De 2007 à atualidade, os galegos Sangre de Muerdago já lançaram 7 álbuns e outra mão cheia de EPs e singles. O seu último disco, lançado em novembro de 2020, conta com 11 faixas e tem o título Xuntas. Entre o folk pagão e a música de câmara, o seu repertório conta com baladas pastorais originais, composições prog-medievais e reinterpretações de cantigas tradicionais.

Na verdade, há qualquer coisa de assombrado na génese dos Sangre de Muerdago e que os acompanha até hoje, passados 15 anos: pouco antes de gravarem o seu primeiro álbum, morreu um dos membros fundadores, o brasileiro Jorge Olsen de Abreu, e no último LP da banda, Xuntas (2020), Jorge aparece nos créditos como responsável por «Melodias do Outro Mundo». Além disso, lançaram há pouco tempo um vídeo chamado Xuntas – The Movie, onde uma mulher fantasma assiste a um concerto do grupo num teatro em Leipzig, trocando impressões com os espectadores. A certa altura, há um homem da equipa técnica que lhes pergunta «Malta, o que é que ‘Xuntas’ significa mesmo?», ao que eles respondem, em uníssono: «Juntas!».

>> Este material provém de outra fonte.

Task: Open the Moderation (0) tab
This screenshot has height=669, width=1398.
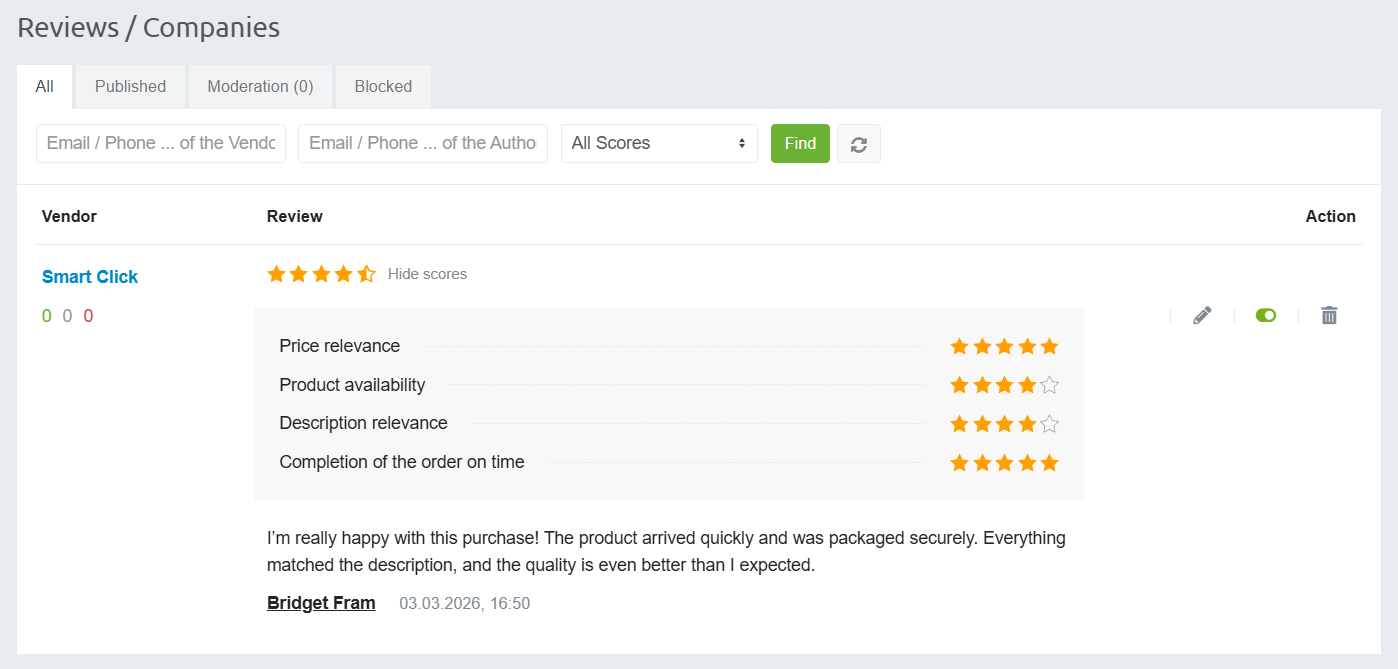Action: pyautogui.click(x=260, y=87)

Os elementos dos Sangre de Muerdago são: Pablo C. Ursusson, letrista e principal vocalista da banda, guitarrista, tocador de sanfona, caixa de música e sinos; Erik Heimansberg nas segundas vozes, na flauta, clarinete baixo e pandeiro de Peñaparda (uma espécie de adufe); Hanna Werth, na viola e nas segundas vozes; Georg Börner, na nyckelharpa e nas segundas vozes; Asia Kindred Moor, na harpa celta. No mundo por vezes politicamente dúbio da neofolk, a banda carrega uma sensibilidade anti-fascista latente; não só Pablo andou envolvido na cena punk espanhola, como cantam orgulhosamente em galego, língua que resistiu à censura e repressão do regime de Franco (os galegos têm língua bífida). Contudo, desengane-se quem pela descrição está a imaginar um grupo de intervenção num sentido literal e contestatário — a música dos Sangre de Muerdago não reivindica nem se interessa pelas intrigas e politiquices dos homens. No entanto, não quer dizer que o conteúdo e a forma das suas composições não sejam políticas, mas são-no num sentido muito mais espiritual e humanista (p. ex: a faixa com o título curiosamente longo «Unha das peores cousas que escoitéi no 2019 foi ‘Pedir perdón é un acto de debilidade’», é um instrumental de 6 minutos).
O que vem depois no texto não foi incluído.